In many cases, it can prove easier for you as a landlord to evict a commercial tenant than a residential one, but you can still land yourself in trouble if you do not follow proper procedures when doing so. Maybe your tenant failed to pay you within the time frame your lease agreement dictates, or perhaps he or she otherwise failed to abide by the terms of your contract.
Regardless of your reasoning for wanting to evict your commercial tenant, make sure to cover your bases by taking the following steps when moving forward.

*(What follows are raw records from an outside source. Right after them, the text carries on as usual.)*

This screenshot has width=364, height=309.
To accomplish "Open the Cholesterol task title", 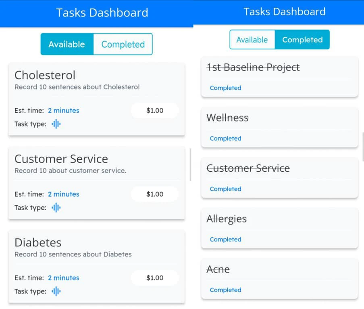I will [x=45, y=75].
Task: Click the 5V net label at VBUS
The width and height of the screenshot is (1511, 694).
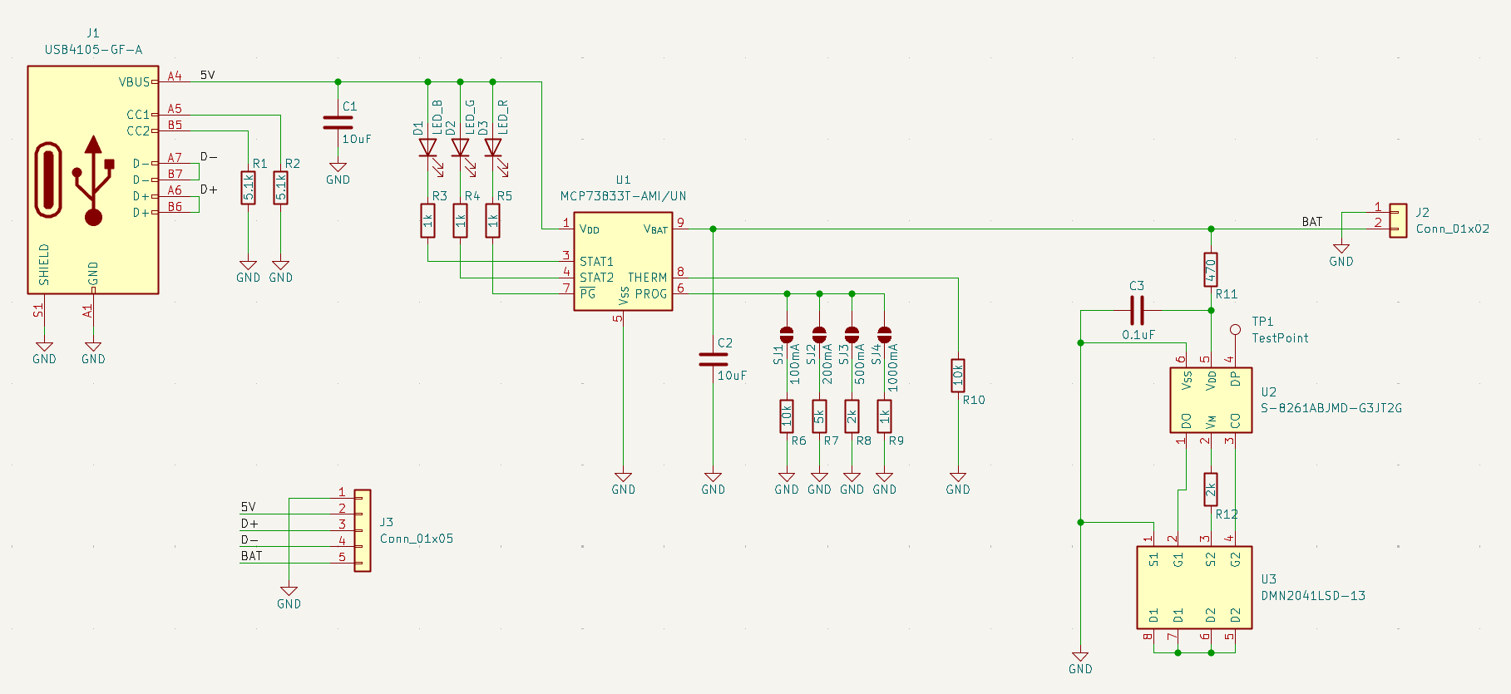Action: (x=207, y=76)
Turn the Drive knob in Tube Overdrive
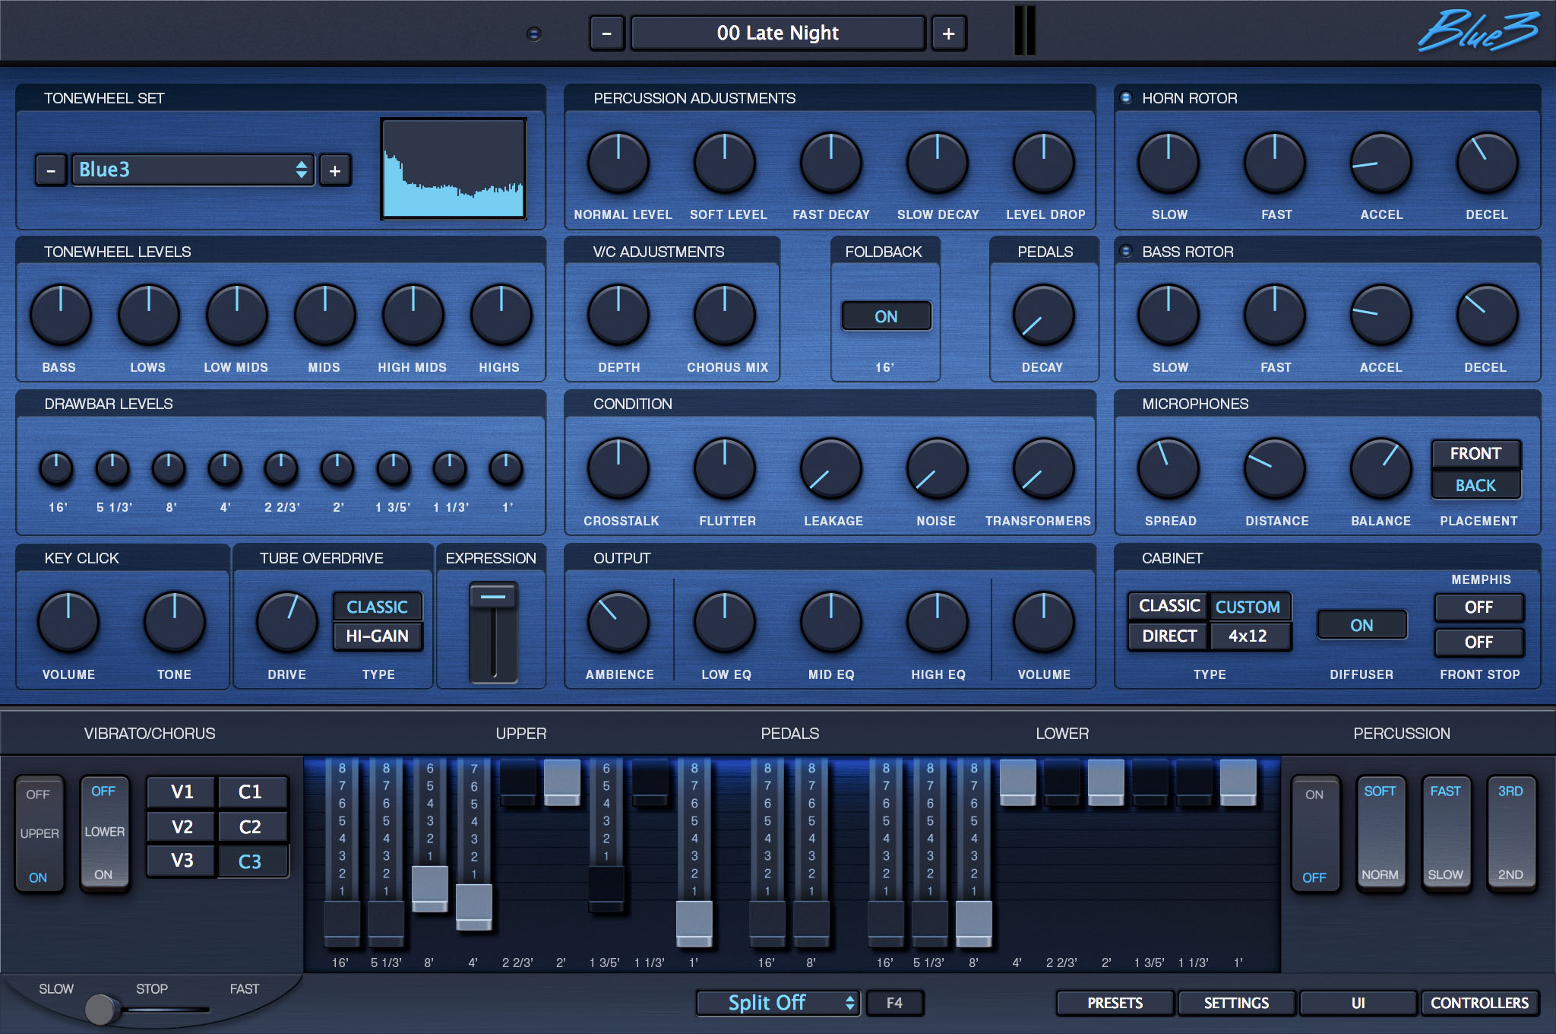 287,622
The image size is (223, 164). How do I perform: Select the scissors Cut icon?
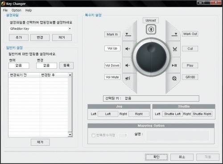click(175, 49)
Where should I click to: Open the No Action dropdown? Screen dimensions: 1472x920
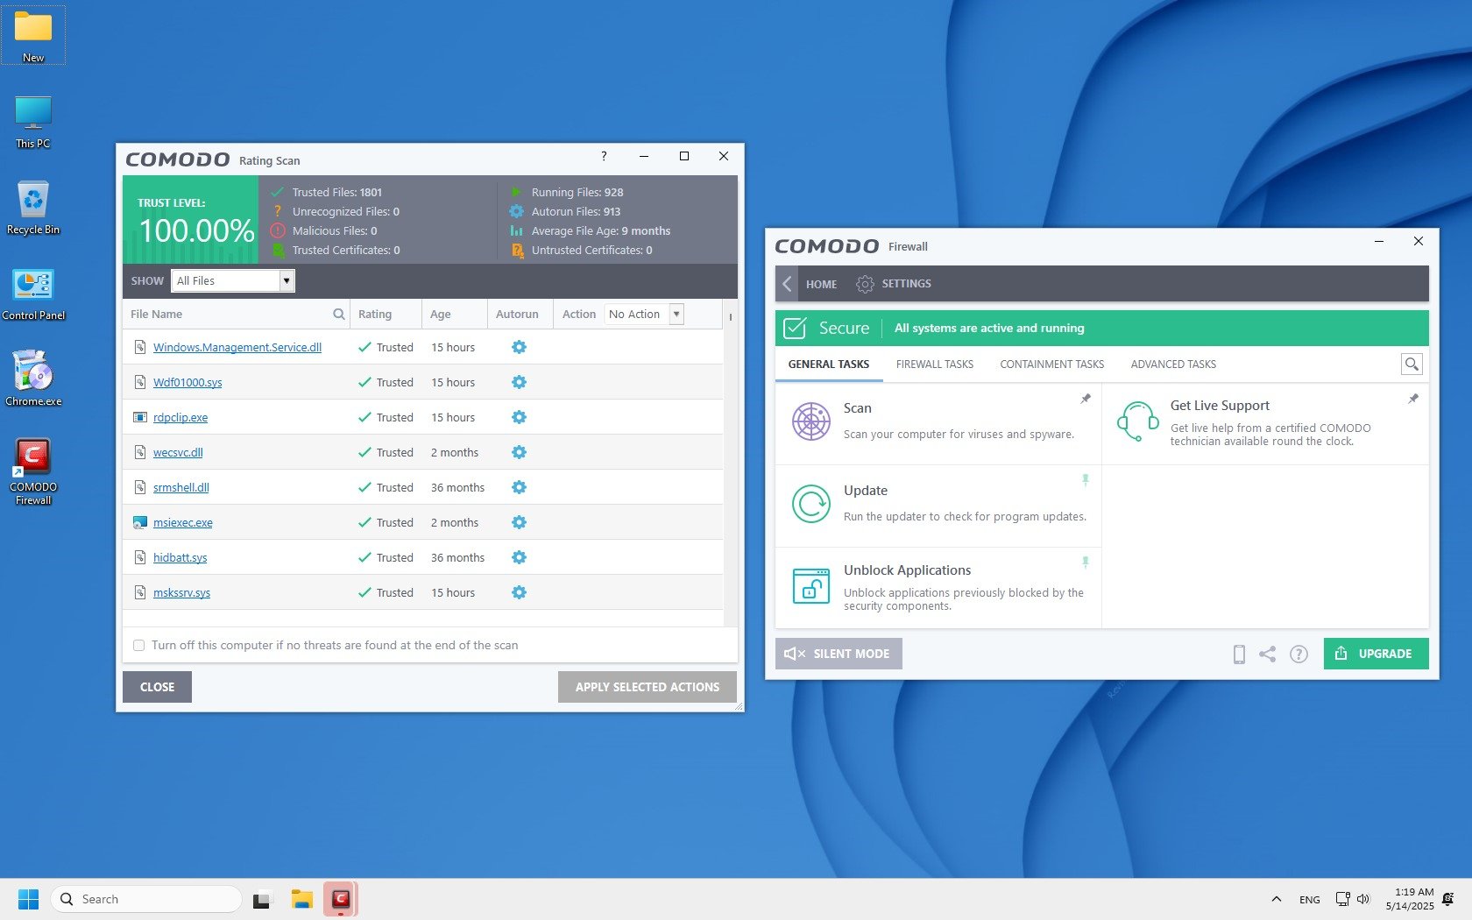[x=676, y=315]

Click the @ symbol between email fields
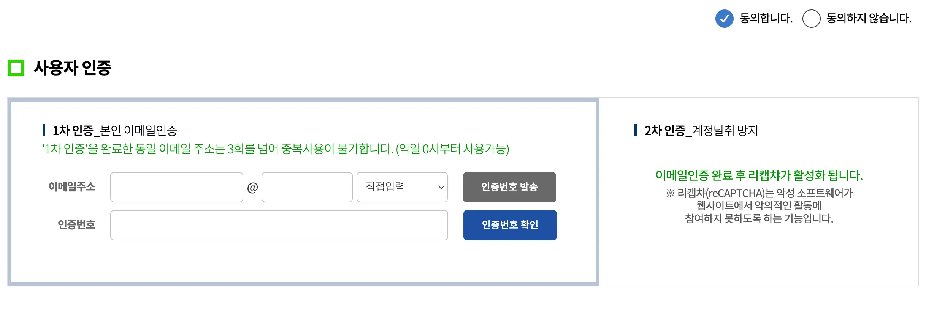point(252,187)
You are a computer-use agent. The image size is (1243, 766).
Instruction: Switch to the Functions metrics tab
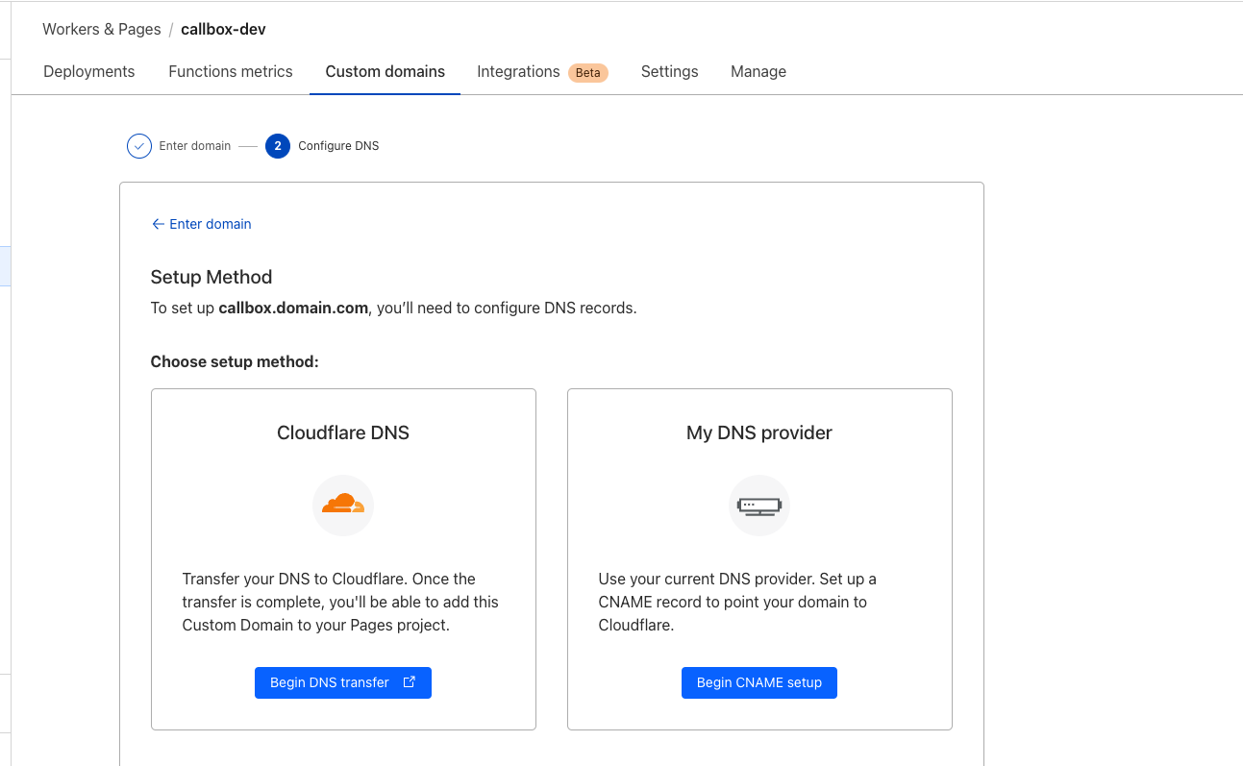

Give your lease agreement a thorough review
While you cannot evict your commercial tenant without due cause, you may be able to do so if the tenant fails to uphold his or her end of your lease agreement. Comb through your lease agreement carefully to make sure your tenant’s actions are, in fact, grounds for eviction as specified in the lease. If he or she has not broken the terms of the lease, you may have to wait until the lease expires before you can ask the renter to vacate.
Provide written notification of your intent
The next step in evicting a commercial tenant involves notifying your tenant about the issue at hand and telling him or her that you plan to evict if the renter does not promptly rectify the problem. Whether your problem stems from a failure on your tenant’s part to maintain the property, or something else entirely, be clear about the time frame in which you need the problem remedied. Follow Florida laws, unless your lease agreement stipulates that your tenant has a longer length of time to address problems.
Proceed with the eviction case
If your written notification does not furnish the results you desired, the next step is to file an eviction case with the county court. You will receive a court date, at which time you can plead your case to the judge and demonstrate the actions you took, to date, to try to remedy the problem with your tenant. If a judge sides with you, you will receive a writ of possession, which is the document you need to regain possession of your commercial property.